Discuss the accounting treatment of Tupe Print's investment in Adowa plc, advise on deferred tax assets, and determine the recoverable amount of equipment.

Tupe Print plc has just recently acquired 18% of the shareholding in Adowa plc, making it the second largest single shareholder. The majority shareholder has 58% voting shares, while the remainder of the shares are held by ten other shareholders, with none holding more than 5% voting shares. The board of directors of Adowa is made up of 12 members, with Tupe Print having 3 members and the majority shareholder having 7 members. Tupe Print was able to negotiate its representation on the board due to its strategic importance in Adowa‘s operations and expansion plans. The directors of Tupe Print have accounted for its investment in Adowa as an equity instrument investment.
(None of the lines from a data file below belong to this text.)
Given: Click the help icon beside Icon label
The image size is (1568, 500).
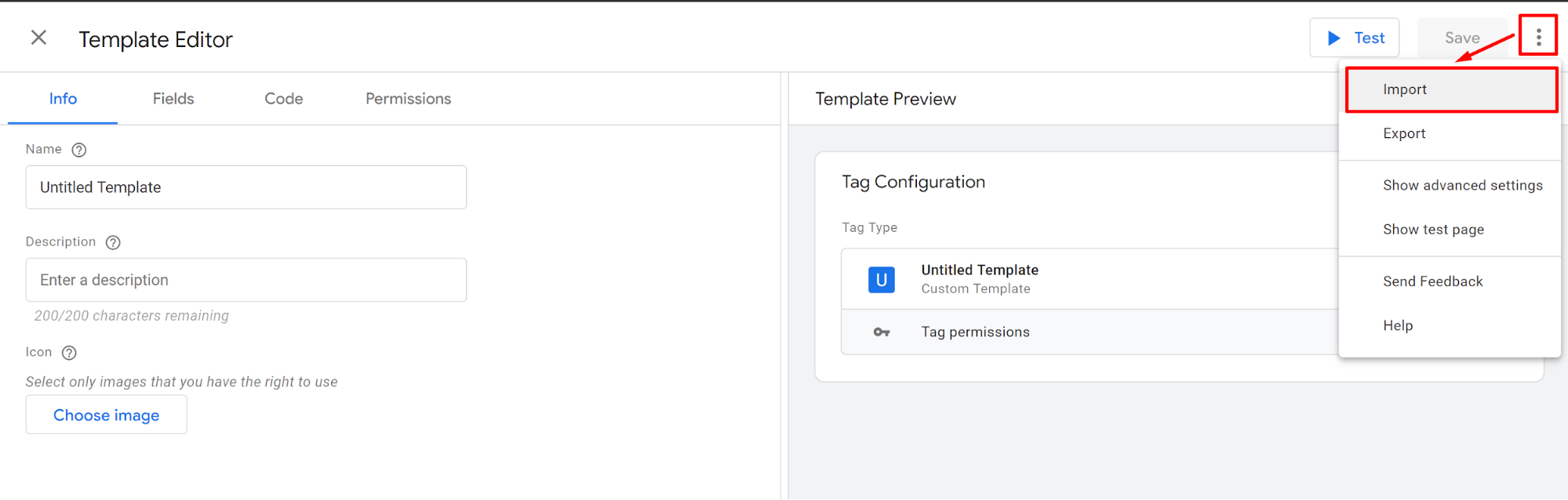Looking at the screenshot, I should [69, 353].
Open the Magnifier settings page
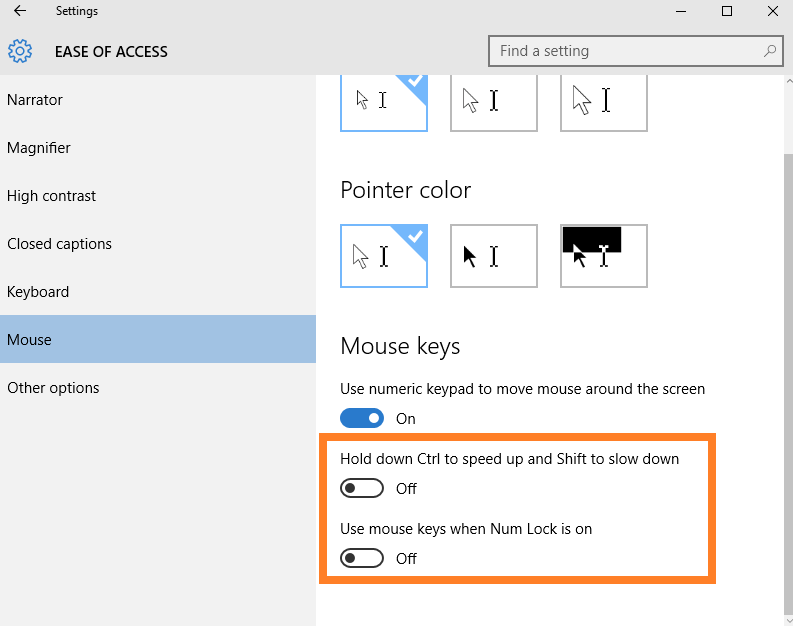The height and width of the screenshot is (626, 793). click(x=39, y=148)
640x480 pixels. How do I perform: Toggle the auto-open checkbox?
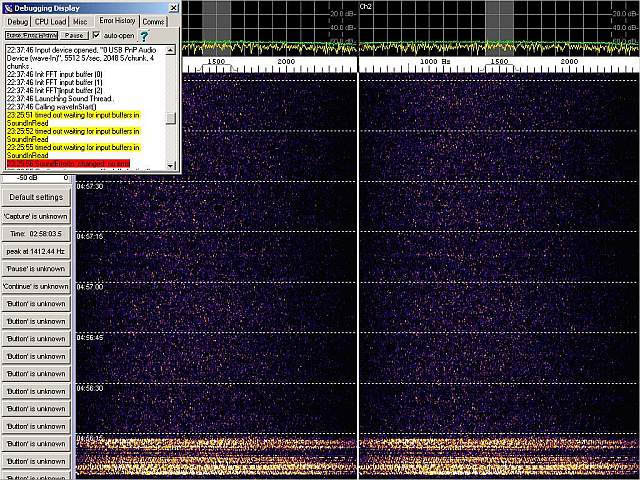point(97,35)
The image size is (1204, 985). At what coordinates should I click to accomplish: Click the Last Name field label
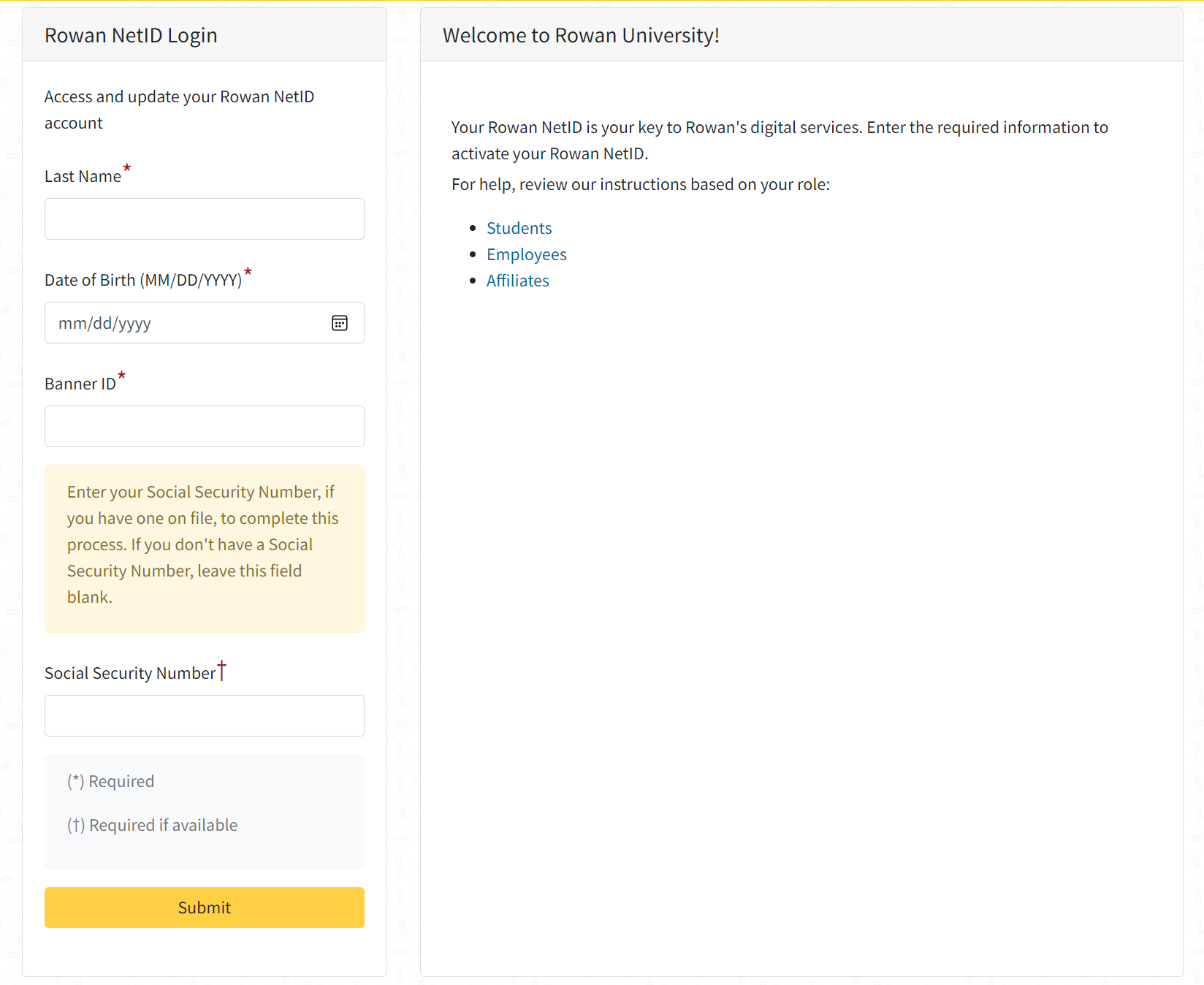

The directors feel Adowa should not be accounted for as an associate because Tupe Print does not have 20% of the voting interest and thus does not exercise significant influence over Adowa.

Adowa has been making losses for the past three years and has only returned a taxable profit once in the last five years. The projection is that Adowa will return to making taxable profits in another five years. As part of the acquisition of shares in Adowa, deferred tax assets for deductible temporary differences arose. The directors of Tupe Print are unsure of how to account for this deferred tax asset.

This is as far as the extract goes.